Ainda dando no couro



Em outros tempos, um post como este nunca poderia deixar os Chemical Brothers em segundo plano. Mas, na real, os tiozinhos da eletrônica dos anos 90 largaram o manche da embarcação que lidera a corrida pelo novo lá atrás, na época do “ Surrender” (1999). Até então, a dupla Ed Simons e Tom Howlands era quem dava as cartas nas pistas de dança. O tempo é cruel nestes dias de banda-larga (eu que o diga!), mas seria injusto afirmar que estes figuras aí perderam o bonde. Num caso clássico de quem um dia foi o centro das atenções e que agora observa os novos para se manter em evidência, “ We are the night” é, sem dúvida, um disco que os catalisa para a atualidade e reafirma a importância destes ingleses para a história da música eletrônica.

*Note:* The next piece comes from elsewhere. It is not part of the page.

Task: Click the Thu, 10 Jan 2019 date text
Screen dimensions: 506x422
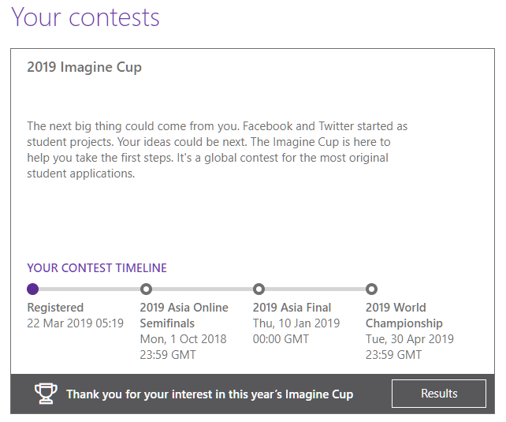Action: (296, 323)
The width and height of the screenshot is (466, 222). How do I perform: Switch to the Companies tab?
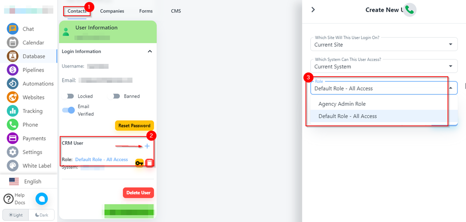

Chemical Brothers encarnando um Trentemoller (papa do minimal electro) básico em “Do it again”? O fato é que esta faixa bota no chinelo praticamente toda a turma que aposta em tiques-nervosos para fazer dançar (irritar?), incluindo o fodão citado aí. “Das Spiegel” e “Burst generator” se encaixariam perfeitamente na geração atual da new rave, misturando baixos sujos de pegada rock underground com eletrônica pesada - como se os próprios velhinhos aqui do post não fizessem exatamente isso em clássicos como “Block rockin beats” e “Setting sun” há mais de dez anos. No final das contas, temos aqui um típico disco com a sonoridade característica da dupla, com diversos detalhes pipocando pelos canais de som e muitas melodias (vocais ou de sintetizadores analógicos e/ou digitais) que remetem à psicodelia de décadas atrás. Mesmo em músicas de forte apelo no electro como “No need” e “A Modern midnight conversation”, surgem espectros meio ripongas até! E esta não era uma das ondas dos caras desde o primeiro disco (veja a capa de “ Exit Planet Dust")? Portanto, esqueça a bombação, pois “We are the night” é um disco de eletrônica que dá para ouvir em casa, no trabalho e até mesmo na pista de dança, com produção de ponta e muito, mas muito talento e sabedoria de quem realmente sabe o que faz e onde quer chegar. Trata-se de um Chemical Brothers de boa safra, do bom e com efeitos colaterais pra lá de positivos.